As long a political history as she boasts, along with her strong political connections, it is doubtful that Phyllis Schlafly is unaware of the shenanigans of the Bush family. A pot calling a kettle black? [The bold emphasis is ours.]
Phyllis Schlafly column July 5, 2000
The biggest issue on the highways and byways of America is the high price of gasoline at the pump, in some areas higher than $2 per gallon. Who's to blame? Is it a presidential campaign issue?
Al Gore, struggling to pull himself up from bad polls numbers, is trying to blame George W. Bush because (a) he's from Texas, (b) he once ran an oil exploration company, and (c) he has received some (perfectly legal) contributions from oil companies. Gore's charges simply don't stand up.
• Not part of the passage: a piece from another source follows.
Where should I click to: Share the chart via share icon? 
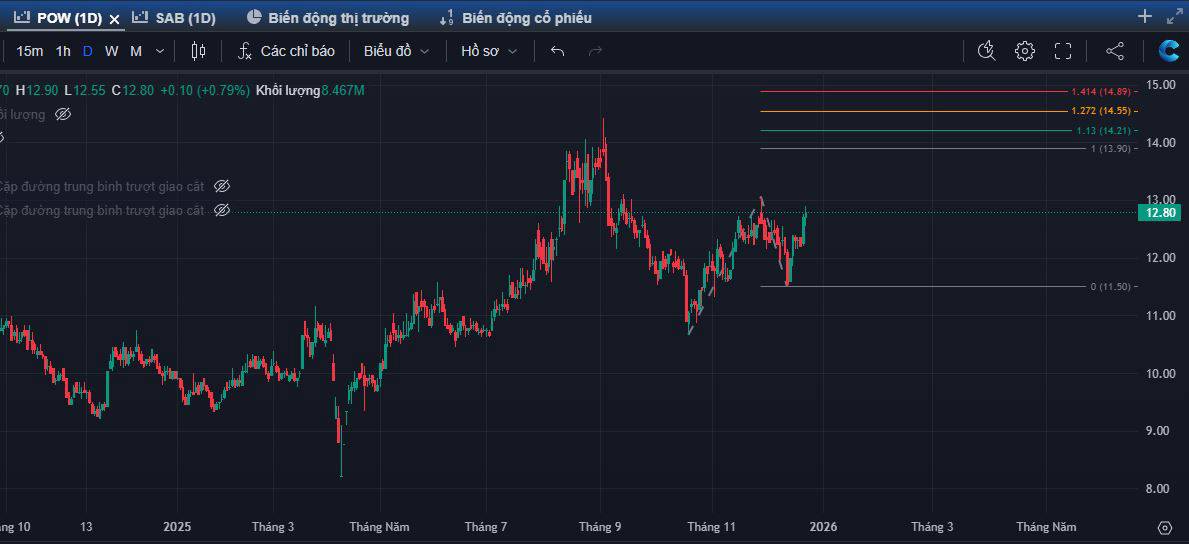click(1115, 51)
If we want to play that game, Gore is the vulnerable one. He and his late father received much money and many financial favors from Occidental Petroleum and its founder Armand Hammer, a notorious friend of the bosses of the former Soviet Union, and Gore still controls $500,000 in Occidental stock.
Gore may even be happy about the rising gas prices. He made clear in his book "Earth in the Balance" that he wants to rid the world of the internal combustion engine.
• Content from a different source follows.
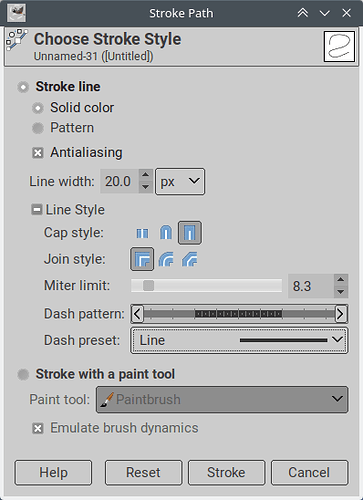Select the butt cap style icon

[142, 233]
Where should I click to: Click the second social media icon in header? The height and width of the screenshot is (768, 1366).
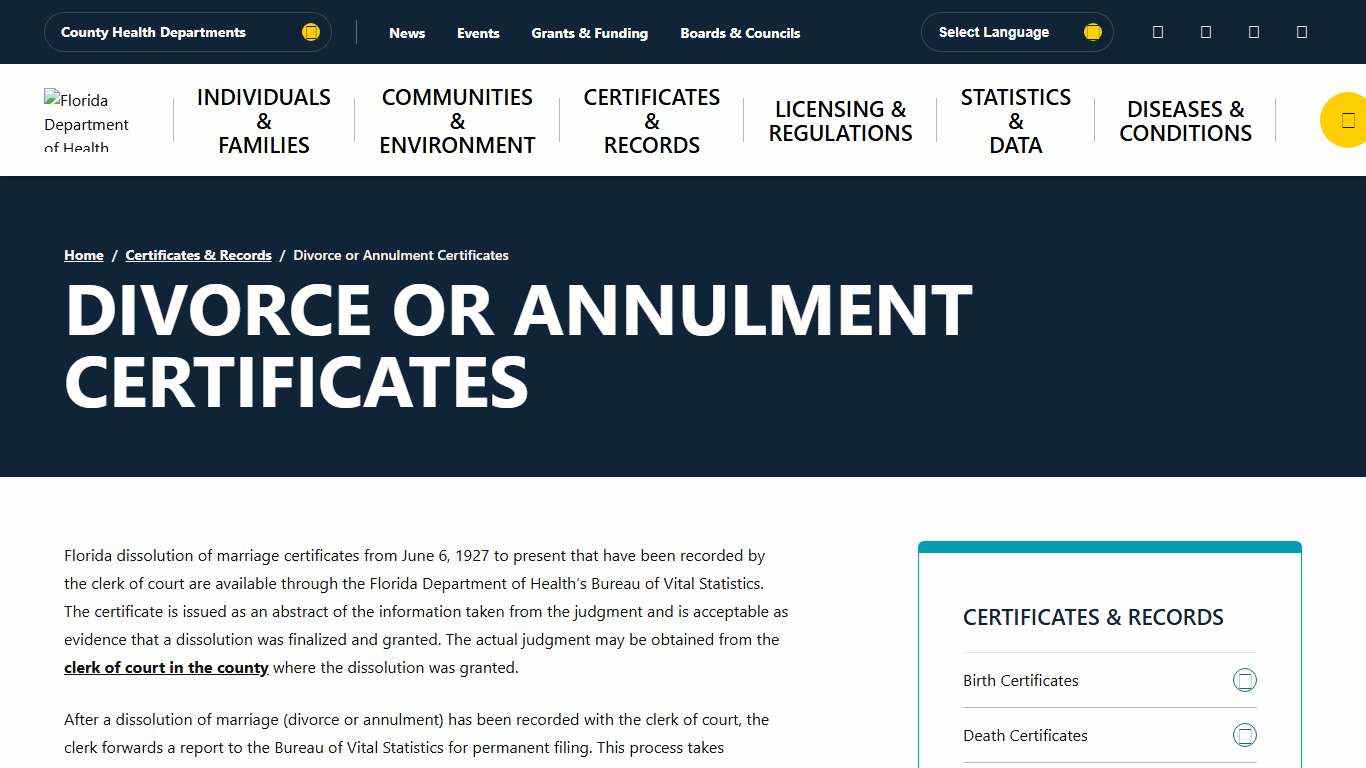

The real place to levy the blame is OPEC, the 11-country oil cartel (plus Mexico) that conspired to raise the price of oil. OPEC is a criminal price-fixing conspiracy and, if its members were reachable by U.S. law, its sheiks would be in jail.
OPEC is not selling us oil at free market prices. It has monopolized the oil market by engaging in illegal practices that are exactly designed to kill off the competition.
However, OPEC is part of the global economy that we've been told is the wave of the future. OPEC is part of Clinton's plan to "integrate our economy" with other nations and to seek interdependence with other countries in the new global market, and that includes being dependent on foreign oil.
Clinton just failed to advise us of the price of his plan.
There isn't any shortage of oil in the Middle East. The OPEC rulers don't even need to drill any more wells. All they need to do is turn the spigots to increase or decrease the flow of oil, which is exactly what they've been doing.
In 1997 they opened the faucets wide to increase the flow of oil and drive oil prices down to historic lows. That had exactly the effect they planned: it discouraged U.S. investors and drillers from exploration, U.S. production was cut back and 30,000 Americans lost their jobs.
Now, in 2000, OPEC turned the faucets down in order to decrease the flow of oil and drive up the price. So Americans, whose domestic production has been curtailed, are paying extra tribute to the OPEC sheiks to the tune of tens of billions of dollars a year.
Some politicians, at both the congressional and state levels, are toying with the idea of cutting or suspending some of the taxes on gasoline. That would affect only a small part of the big gasoline price increase and, anyway, why let a criminal cartel stop us from repairing our roads?
These countries owe us. Don't you remember? We went to war in 1991 to save Kuwait from being taken over by Saddam Hussein. U.S. ships and planes are defending Saudi Arabia today.
In 1994 the U.S. taxpayers bailed out Mexico with $50 billion. Then, we organized a $40 billion bailout of Indonesia. Most of these countries are still getting handouts from our foreign aid program and from those alphabet-soup global lending rackets.
"Ingratitude, thou marble-hearted fiend," spoke the Bard. And George
Washington warned us, "There can be no greater error than to expect or calculate
upon real favors from nation to nation. It is an illusion which experience
must cure, which a just pride ought to discard."
But maybe there is more behind this story than just greed and ingratitude. In looking into the causes of the oil price increase, Congress should start by investigating what could turn out to be the biggest scandal of the scandal-ridden Clinton Administration.
This is the published news report that OPEC oil ministers quietly told national security advisors on Capitol Hill that the oil production cutbacks, which is the cause of the price increases, were made at the request of the Clinton Administration. How's that again?
Can it really be true that the Clinton Administration asked OPEC to institute cutbacks in order to raise the price of oil? What could possibly be the motive of such duplicity? The wealthy OPEC sheiks don't need additional money, but the increase in the price of oil on the world market immensely benefits debtor nations such as Russia, Mexico and Indonesia. They are now able to start paying back some of their overdue loans to important Western bankers. The American people have gotten very tired of taxpayer bailouts of corrupt foreign regimes that enable powerful U.S. investment bankers to collect on their foolish foreign loans. Raising the price of oil that we pay to foreign producers is a devilishly clever scheme to give the big fellas another subsidy from the U.S. taxpayers.